Rep. Abigail Spanberger (D-Va.) agreed the state of the union is challenged yet, like Kaine, she expressed America has a bright future.

“For some people it feels a little bit further than for others,” she said. She added, “we’ve faced a horrible two years with the COVID-19 pandemic from the impact on kids and schools and families and small business owners to people across our community.”

Spanberger said she has spoken with many families in Virginia who have ‘harrowing’ stories of how they have been impacted by the pandemic as she said it has caused ‘ripple effects’ throughout communities.

“We’ve been separate and apart. We’ve been behind masks. And so the state of our union is one that needs some repair, needs some some TLC and needs frankly good, good legislation focused on creating opportunity, getting at some of the challenges of our supply chain, investing in our country, ensuring that we can compete with other nations, particularly China, that we can produce chips at home, that we can lower the cost of prescription drugs. That we can, you know, be proud in our ability to contend with the challenges that face us as a nation and as a people. So I’m hopeful, but we do have a path ahead of us that continues to present some challenges,” she said.

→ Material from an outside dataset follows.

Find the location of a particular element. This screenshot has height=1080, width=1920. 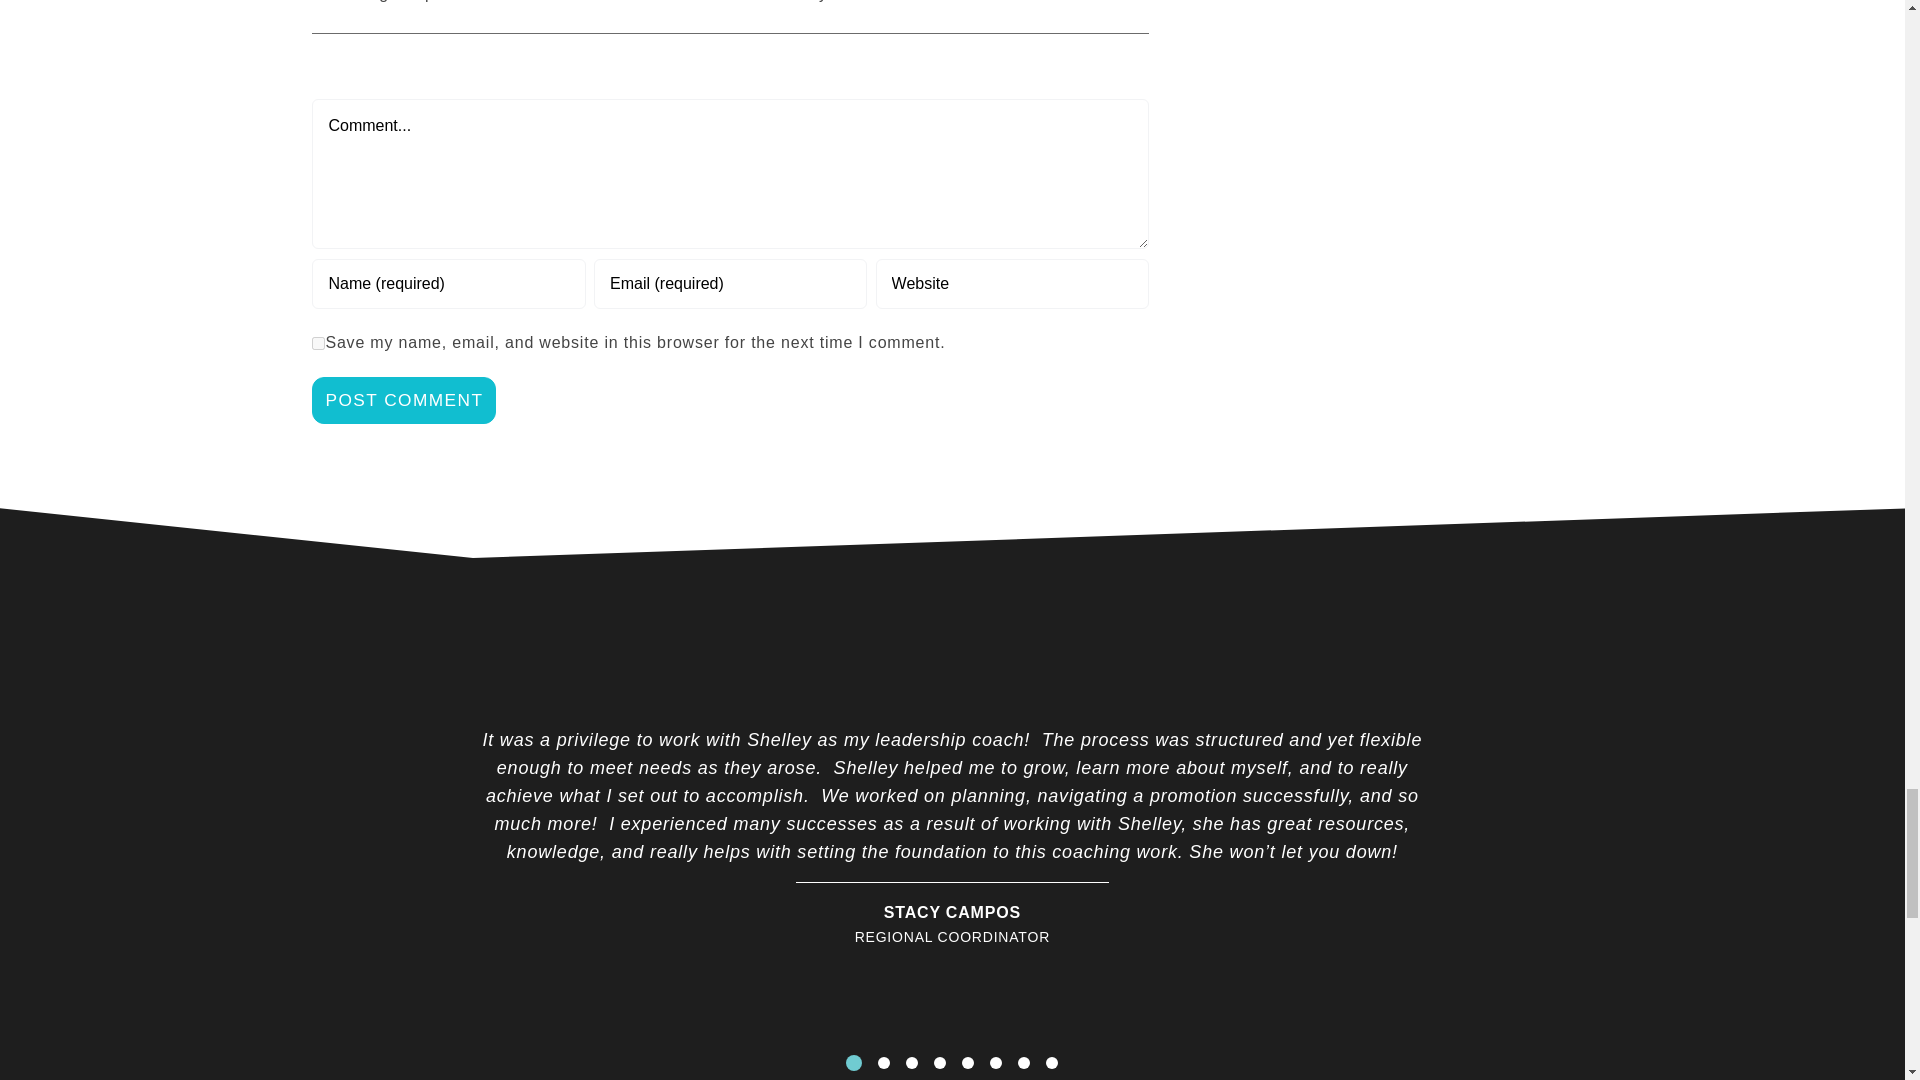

Sen. Mark Warner (D-VA) said it is never good to bet against America on any issue as he remarked on the pandemic, Russia, and other challenges facing the nation.

“We’ve got enormous international concerns right now with Russia threatening Ukraine. We’ve got a rising China that we really have to grapple with. And there are things, for example, we’ve done in the Senate that would say that we ought to invest a lot more in research and development,” he said.

Warner expressed hope lawmakers would be able to work on a bipartisan basis on those issues, as well as economic issues including lowering the cost of childcare and tackling childhood education. He also expressed an interest in focusing more on climate change.

“You know, there’s a lot more of us, at least in the Senate, that actually do work together. The loud-mouths on either end of the extreme get a lot of the attention. But, there’s an awful lot of things that we are working together on a bipartisan basis and we ought to just frankly amplify that a little bit more,” he said.